= Beginning of Section =
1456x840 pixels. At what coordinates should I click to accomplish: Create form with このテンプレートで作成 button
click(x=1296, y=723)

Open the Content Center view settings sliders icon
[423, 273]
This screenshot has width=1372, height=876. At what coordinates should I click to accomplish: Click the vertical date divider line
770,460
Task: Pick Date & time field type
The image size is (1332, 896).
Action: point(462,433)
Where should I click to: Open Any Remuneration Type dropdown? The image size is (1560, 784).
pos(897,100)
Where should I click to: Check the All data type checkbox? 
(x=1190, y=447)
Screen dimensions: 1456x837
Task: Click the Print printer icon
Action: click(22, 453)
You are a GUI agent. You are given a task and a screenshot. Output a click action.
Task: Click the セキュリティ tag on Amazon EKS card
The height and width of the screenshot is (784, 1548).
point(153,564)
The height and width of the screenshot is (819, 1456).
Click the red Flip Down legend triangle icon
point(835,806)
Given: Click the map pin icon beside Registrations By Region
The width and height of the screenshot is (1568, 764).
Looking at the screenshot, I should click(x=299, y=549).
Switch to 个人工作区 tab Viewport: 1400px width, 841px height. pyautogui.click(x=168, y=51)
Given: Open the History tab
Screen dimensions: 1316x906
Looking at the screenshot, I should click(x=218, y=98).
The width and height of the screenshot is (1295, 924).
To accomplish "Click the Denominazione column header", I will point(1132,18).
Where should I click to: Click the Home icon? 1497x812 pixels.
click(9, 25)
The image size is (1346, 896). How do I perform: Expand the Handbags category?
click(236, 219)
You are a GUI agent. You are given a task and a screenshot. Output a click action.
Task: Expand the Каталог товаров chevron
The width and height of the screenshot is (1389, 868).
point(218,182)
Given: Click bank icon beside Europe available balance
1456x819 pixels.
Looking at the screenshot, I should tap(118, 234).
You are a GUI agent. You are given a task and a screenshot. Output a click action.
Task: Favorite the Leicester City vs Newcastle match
= End of Section =
**WHAT IS NEEDED:** Starting with the line that contains "Task: Expand the Каталог товаров chevron", restate every line up to and including the last one above, exactly.

**EXERCISE RESULT:**
Task: Expand the Каталог товаров chevron
The width and height of the screenshot is (1389, 868).
point(218,182)
Given: Click bank icon beside Europe available balance
1456x819 pixels.
Looking at the screenshot, I should tap(118, 234).
You are a GUI agent. You are given a task and a screenshot. Output a click action.
Task: Favorite the Leicester City vs Newcastle match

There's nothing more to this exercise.